Location
- Lacy Road Middlesbrough, North Yorkshire, TS4 3JW England 54°32′45″N 1°13′52″W﻿ / ﻿54.5457°N 1.2311°W

Information
- Type: Academy
- Motto: Follow Jesus, Build Families, Fulfil Potential
- Religious affiliation: Roman Catholic
- Established: September 2009
- Local authority: Middlesbrough
- Trust: Nicholas Postgate Catholic Academy Trust
- Department for Education URN: 142382 Tables
- Ofsted: Reports
- Chair: Vicky White
- Head teacher: Michael Blair
- Age: 11 to 19
- Enrolment: 1,300
- Houses: Bede, Clitherow, Fisher, Postgate, Hilda
- Colours: School Colours: Gold Black Trust Colours: Postgate Purple Green Yellow
- Song: Do Not be Afraid
- Affiliations: Diocese of Middlesbrough, St Peter’s Catholic College, St Patrick’s Catholic College, Sacred Heart Catholic Secondary
- Website: https://trinity.npcat.org.uk

= Trinity Catholic College, Middlesbrough =

Trinity Catholic College is a large, co-educational secondary school and sixth form in the town of Middlesbrough, North Yorkshire, England. It is part of Nicholas Postgate Catholic Academy Trust.

== History ==
Founded in 2009 following the amalgamation of St David's Roman Catholic Technology College, Newlands Catholic School FCJ, and St Mary's Catholic Sixth Form College, it is one of the largest Catholic secondary schools in the north east and the biggest in Teesside, with over 1,300 students on-roll.

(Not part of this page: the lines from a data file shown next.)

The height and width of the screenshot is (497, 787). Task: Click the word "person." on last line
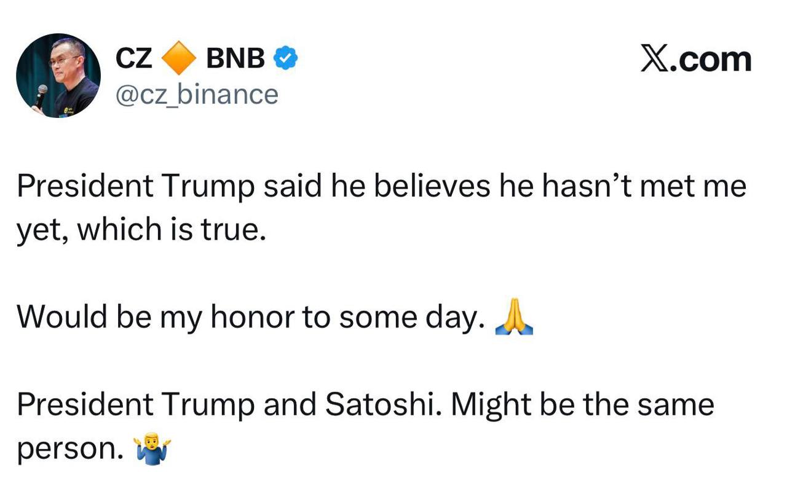[x=69, y=450]
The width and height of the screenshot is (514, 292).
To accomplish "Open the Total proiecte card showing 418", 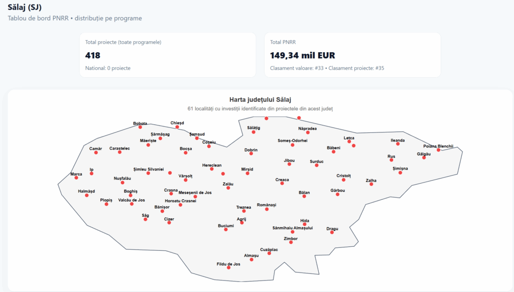I will pyautogui.click(x=167, y=55).
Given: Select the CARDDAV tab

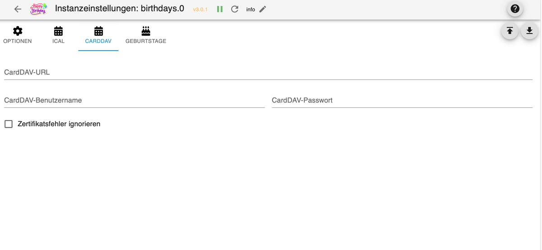Looking at the screenshot, I should click(98, 35).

The school is based on a multi-million-pound campus on Lacy Road, off Ladgate Lane. The campus includes a state-of-the-art main building and a newer sixth form centre. The campus opened in 2011 after over £24 million in investment through the Building Schools for the Future programme. In 2020, the school announced it would be further extending its facilities.

During the summer of 2022 there was another major investment in new facilities as the school opened the T6 Football Academy, in partnership with Middlesbrough Football Club.

The school has been a member of the Nicholas Postgate Catholic Academy Trust since 2018, a multi academy trust which sponsors 27 academies across the Diocese of Middlesbrough, including St Peter’s Catholic College in South Bank, St Patrick’s Catholic College in Thornaby and Sacred Heart Catholic Secondary in Redcar.

The school’s current headteacher is Michael Blair and the chair of governors is Vicky White. The trust's interim chief executive officer is Karen Siedle.

== Religion ==
The school bears the name of the Holy Trinity, a key doctrine of the Catholic Church, while its previous five houses each commemorate an English martyr or saint of the Church; the Blessed Nicholas Postgate, the Venerable St Bede, St Hilda of Whitby, St Margaret Clitherow, and St John Fisher.

The school used to operate with a vertical tutor system, where each child belonged to a House, rather than a year group. It has reverted back to a horizontal tutor system.